I have a friend, a powerful, brilliant man who has accomplished far more than I. He has been in higher places and shaken more important hands. He belongs to the best clubs, dines in the best restaurants, attracts the most beautiful women. But there is another difference between us. My friend was raised in the Catholic Church and has fallen away from it, while I was raised apart from it and have been, by some unaccountable mystery, called to it. When I think of my friend, I feel sad. And I truly don’t know what to do.
Do you know someone like this?
When I began to see how powerful an impact Catholicism was having on my life, I soon thought, I wish I had been a Catholic all my life.
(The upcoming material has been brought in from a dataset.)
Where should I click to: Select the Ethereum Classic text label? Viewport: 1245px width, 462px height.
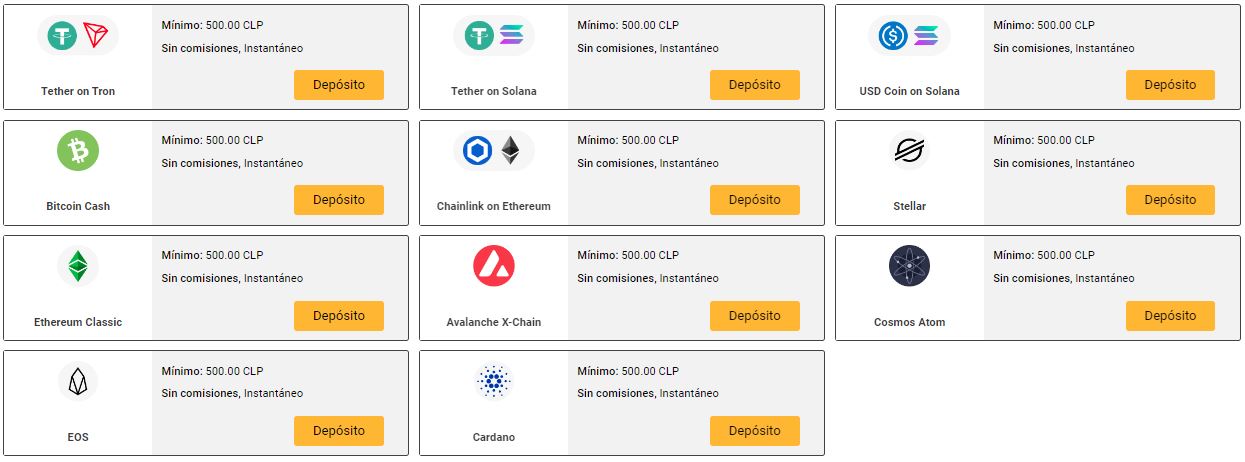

Then, in almost the next thought, I thought of people like my friend, cradle Catholics for whom a door closed somewhere in their minds, for whom the Church is now something in the past that they would just as soon leave behind, and I realized how lucky I was to come to it now, after two-thirds or three-quarters or who knows how much of a long, winding life, only to find myself finally at home.
This, it seems to me, is the contemporary story of the prodigal son writ a million times over—all of the born Catholics of my (boomer) generation who, in the years following Vatican II, meaning the years of Vietnam and the sexual revolution, thought to themselves, I know better, there’s something about the Church that is wrong, I don’t need that anymore. I know that the Church, like the good father in the parable, or the good Mother that it is, waits to welcome them all home again, if only they would find their way there.
But what can we do to help get them there? More specifically, what can I do about my friend?
I see him now, same age as me, approaching sixty, with his children moved away, his house gone quiet, his power at his firm on the wane, his golf game getting shorter and more erratic by the year, and I wonder, What do his last years hold for him? What does eternity hold? I like him, I love him, and for all that he is not a church-going Catholic anymore, I admire him tremendously. At times that are not necessarily my best, I even envy him, even today: the power, the clubs, the money, the women.
What can I do for my friend? I know that the direct approach will not work. I’ve tried it, and anyway, I’m not subtle enough, not by half. Ever hear of a bull in a china shop? Well, Bull is my last name, so that’s half of the old chestnut right there. I’m not as direct as Ferde—who can be a sledgehammer when tweezers would do—but I’m in that league.
What can any of us do? Because just as Ferde and I and everyone at St. Mary’s are Catholics for Julian DesRosiers and for all the other young people coming along behind us, it seems to me that we have to be Catholics for all those who once were Catholics and could be again. Somehow, I’m thinking, we have to live our lives in such a way, or somehow find the grace, or let the grace find us, so that we are so joyous, so resplendent, that others will be drawn to the Church by our example. This will never happen, at least for me, by standing on a soapbox in front of St. Mary’s and proclaiming the kingdom or by ringing doorbells door to door. But somehow happen it must, if my friend is ever to find his way back. Either that, or God will just have to hit him over the head, as He did me.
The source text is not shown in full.